# Does the ISS have a rotational motion in addition to its translational motion?

We all know ISS is orbiting the earth so it has translational motion, but, does it rotate on its own axis as well? Thanks

Yep! Since the same side of the ISS is always facing down towards the earth, every time it orbits once around the Earth, it rotates once around its axis.

Actually, every time an ocean liner travels around the Earth once, it has also rotated around it's port-stern starboard axis. A better example would be a plane, it slowly rotates around the axis through it's wings as it travels around the Earth.

There are some nice images in some of these Quora answers.

Actually I will repost one of them here. The ISS is traveling in the direction of it's own $X_{LVLH}$ axis, and so it rotates about it's $Y_{LVLH}$ axis once per orbit. LVLH stands for "Local Vertical, Local Horizontal."

above: ISS spacecraft directions, from NASA.

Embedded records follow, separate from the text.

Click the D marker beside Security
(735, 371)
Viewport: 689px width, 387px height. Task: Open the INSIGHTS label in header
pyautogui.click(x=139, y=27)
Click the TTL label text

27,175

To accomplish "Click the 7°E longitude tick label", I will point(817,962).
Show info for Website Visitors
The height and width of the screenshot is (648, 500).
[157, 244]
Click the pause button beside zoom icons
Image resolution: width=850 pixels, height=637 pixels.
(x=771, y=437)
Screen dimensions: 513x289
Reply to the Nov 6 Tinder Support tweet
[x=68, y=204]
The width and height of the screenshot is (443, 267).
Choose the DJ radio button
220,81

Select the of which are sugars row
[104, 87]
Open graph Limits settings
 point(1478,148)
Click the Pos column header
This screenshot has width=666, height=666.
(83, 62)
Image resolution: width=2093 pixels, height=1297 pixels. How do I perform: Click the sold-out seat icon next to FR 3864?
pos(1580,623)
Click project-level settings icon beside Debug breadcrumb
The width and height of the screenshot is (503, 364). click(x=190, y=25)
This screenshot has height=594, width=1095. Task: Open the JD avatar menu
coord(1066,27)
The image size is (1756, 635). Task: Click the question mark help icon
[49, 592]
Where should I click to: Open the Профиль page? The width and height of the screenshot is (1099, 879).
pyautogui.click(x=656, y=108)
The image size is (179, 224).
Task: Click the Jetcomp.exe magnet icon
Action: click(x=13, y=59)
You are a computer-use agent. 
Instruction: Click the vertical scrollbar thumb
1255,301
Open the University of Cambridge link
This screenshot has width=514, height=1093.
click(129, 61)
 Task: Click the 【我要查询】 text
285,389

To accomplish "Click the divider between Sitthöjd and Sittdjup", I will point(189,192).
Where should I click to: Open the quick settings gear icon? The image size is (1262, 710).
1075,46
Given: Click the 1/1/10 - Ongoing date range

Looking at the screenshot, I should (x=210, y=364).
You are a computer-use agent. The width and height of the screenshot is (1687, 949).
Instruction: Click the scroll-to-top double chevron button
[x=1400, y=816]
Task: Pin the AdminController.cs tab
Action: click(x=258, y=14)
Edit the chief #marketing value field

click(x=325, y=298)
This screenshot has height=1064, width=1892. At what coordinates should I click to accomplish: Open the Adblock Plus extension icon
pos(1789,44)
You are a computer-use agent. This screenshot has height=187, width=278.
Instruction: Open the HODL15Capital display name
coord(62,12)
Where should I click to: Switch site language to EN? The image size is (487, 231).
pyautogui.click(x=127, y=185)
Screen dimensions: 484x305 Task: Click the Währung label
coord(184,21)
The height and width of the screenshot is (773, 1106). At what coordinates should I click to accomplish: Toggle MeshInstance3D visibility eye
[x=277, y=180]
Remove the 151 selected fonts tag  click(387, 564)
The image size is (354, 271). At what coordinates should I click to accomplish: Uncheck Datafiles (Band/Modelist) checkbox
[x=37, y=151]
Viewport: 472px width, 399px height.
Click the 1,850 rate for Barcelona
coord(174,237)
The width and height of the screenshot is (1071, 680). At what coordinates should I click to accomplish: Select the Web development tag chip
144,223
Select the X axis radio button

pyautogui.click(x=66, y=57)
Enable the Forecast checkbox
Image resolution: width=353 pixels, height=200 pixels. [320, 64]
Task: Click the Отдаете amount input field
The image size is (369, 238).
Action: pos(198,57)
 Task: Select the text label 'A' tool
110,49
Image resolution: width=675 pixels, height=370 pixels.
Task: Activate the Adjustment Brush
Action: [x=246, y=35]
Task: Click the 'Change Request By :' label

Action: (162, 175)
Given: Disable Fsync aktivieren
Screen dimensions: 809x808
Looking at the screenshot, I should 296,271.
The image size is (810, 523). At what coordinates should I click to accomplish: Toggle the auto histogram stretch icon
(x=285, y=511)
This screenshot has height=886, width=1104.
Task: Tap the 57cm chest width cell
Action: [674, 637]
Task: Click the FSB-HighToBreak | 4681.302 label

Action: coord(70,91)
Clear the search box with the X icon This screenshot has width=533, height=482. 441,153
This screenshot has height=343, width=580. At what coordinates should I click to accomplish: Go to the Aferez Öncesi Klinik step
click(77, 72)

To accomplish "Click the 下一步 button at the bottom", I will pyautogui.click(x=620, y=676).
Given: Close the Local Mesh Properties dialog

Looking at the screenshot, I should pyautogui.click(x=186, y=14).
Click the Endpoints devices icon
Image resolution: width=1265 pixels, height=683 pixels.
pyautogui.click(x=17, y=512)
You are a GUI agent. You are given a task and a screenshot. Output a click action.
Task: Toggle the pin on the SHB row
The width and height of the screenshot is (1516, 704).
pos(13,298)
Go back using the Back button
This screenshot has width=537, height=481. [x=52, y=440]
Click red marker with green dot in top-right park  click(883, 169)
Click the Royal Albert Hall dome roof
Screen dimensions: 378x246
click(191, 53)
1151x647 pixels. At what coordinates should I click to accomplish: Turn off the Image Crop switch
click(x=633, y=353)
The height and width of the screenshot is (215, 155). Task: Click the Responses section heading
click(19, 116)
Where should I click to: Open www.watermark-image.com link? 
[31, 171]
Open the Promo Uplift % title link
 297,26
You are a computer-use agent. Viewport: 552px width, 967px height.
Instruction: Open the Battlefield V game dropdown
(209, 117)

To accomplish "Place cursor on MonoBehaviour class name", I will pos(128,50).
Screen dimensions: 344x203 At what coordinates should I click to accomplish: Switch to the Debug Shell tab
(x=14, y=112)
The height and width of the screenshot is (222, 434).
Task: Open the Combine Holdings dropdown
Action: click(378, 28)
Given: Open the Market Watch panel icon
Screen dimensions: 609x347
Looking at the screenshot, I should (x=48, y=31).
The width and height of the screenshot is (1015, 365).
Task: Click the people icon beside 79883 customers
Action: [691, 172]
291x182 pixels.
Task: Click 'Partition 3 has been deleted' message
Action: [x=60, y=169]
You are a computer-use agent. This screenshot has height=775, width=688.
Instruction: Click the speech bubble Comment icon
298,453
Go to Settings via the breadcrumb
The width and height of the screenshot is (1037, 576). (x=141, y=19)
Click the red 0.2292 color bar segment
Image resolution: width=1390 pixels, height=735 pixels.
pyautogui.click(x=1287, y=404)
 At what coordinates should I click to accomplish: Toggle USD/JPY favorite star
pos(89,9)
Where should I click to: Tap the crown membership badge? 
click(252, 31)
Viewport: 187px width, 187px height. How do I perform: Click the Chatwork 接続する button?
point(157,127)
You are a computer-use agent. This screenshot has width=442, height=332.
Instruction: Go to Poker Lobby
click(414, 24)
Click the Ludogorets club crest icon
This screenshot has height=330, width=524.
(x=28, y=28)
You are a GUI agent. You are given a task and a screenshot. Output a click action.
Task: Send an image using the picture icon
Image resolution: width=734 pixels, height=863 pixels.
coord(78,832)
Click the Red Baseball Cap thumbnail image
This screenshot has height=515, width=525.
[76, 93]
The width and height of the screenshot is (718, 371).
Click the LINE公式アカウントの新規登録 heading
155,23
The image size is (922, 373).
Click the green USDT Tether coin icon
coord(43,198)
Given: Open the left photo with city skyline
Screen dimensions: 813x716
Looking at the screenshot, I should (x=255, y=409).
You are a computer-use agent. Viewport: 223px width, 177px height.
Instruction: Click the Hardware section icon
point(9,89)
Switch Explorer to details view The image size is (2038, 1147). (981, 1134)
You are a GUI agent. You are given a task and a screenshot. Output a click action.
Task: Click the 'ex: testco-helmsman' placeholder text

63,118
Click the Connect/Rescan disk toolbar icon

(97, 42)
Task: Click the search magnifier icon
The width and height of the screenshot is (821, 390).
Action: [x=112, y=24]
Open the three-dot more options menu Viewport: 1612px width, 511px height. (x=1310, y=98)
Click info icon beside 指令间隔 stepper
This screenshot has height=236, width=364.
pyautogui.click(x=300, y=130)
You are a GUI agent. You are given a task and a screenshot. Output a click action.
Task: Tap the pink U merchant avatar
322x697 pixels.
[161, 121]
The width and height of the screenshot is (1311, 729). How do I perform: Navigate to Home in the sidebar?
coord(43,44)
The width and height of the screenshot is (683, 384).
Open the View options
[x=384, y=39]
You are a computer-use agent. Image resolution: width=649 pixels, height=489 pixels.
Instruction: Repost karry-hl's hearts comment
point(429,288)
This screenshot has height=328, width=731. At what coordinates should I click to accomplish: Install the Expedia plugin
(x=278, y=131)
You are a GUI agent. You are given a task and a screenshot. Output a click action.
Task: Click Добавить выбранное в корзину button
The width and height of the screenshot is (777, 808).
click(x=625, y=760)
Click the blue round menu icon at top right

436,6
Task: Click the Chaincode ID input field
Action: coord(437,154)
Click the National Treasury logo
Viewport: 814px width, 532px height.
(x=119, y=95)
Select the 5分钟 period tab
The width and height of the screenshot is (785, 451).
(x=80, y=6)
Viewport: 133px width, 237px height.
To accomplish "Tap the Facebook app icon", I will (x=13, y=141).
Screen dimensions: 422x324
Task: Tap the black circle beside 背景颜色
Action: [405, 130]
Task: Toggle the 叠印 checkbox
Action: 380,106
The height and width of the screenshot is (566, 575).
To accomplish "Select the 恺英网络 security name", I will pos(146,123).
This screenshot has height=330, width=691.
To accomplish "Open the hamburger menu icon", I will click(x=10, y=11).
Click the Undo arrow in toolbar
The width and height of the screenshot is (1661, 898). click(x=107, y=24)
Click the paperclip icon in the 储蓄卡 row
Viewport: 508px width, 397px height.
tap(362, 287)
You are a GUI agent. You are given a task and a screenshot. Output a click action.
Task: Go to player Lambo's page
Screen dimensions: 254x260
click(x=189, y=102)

• You could add that it rotates around the orange axis Jan 8 '17 at 17:26
• Interesting. The maximum acceleration in the pressurized areas (at 36 m from the axis) is about 5x10^-5 m/s2. So I guess that would be one limit on how good the microgravity is, unless you do experiments right at the axis.
– user687
Jan 8 '17 at 18:07
• I think you mean port-starboard axis, stern=rear end Jan 8 '17 at 18:59
• @Austin all I know is when I used to go fishing there was an oar on the left and an oar on the right, and sometimes an engine in the back. Thanks for the heads-up, I've made an edit.
– uhoh
Jan 9 '17 at 0:48
• @Innovine there are over 10,000 users here. How do you know which answers are helpful to which users? For me, equations are a second form of communication. Equations can be explainers ('oh ya, it's quadratic in x, now I get it") or even reminders or mnemonics to recall distant memories of what we once learned in school. Don't knock the (correct) use of equations, and don't worry if people get points you don't think they "deserve". It's a big world and there's room for (almost) everybody.
– uhoh
Jan 9 '17 at 6:59

One thing should be emphasized: unlike an airplane, the rotation of the ISS is intentionally set at one rotation per revolution, so its solar panels are facing the Sun most of the time. Both the rotation and the revolution are usually adjusted every time it has to dock with another spacecraft.

• Note that the solar arrays and the core rotate independently (rotary joints at S3 and P3 modules), so the core is 1 rot per rev, but the solar panels can be 0 rot per rev for max power, or: sun slicer is 1 rot per rev for min drag, night glider uses the low drag orientation only when in Earth-shade, and a max drag orientation can be used to lower the orbit.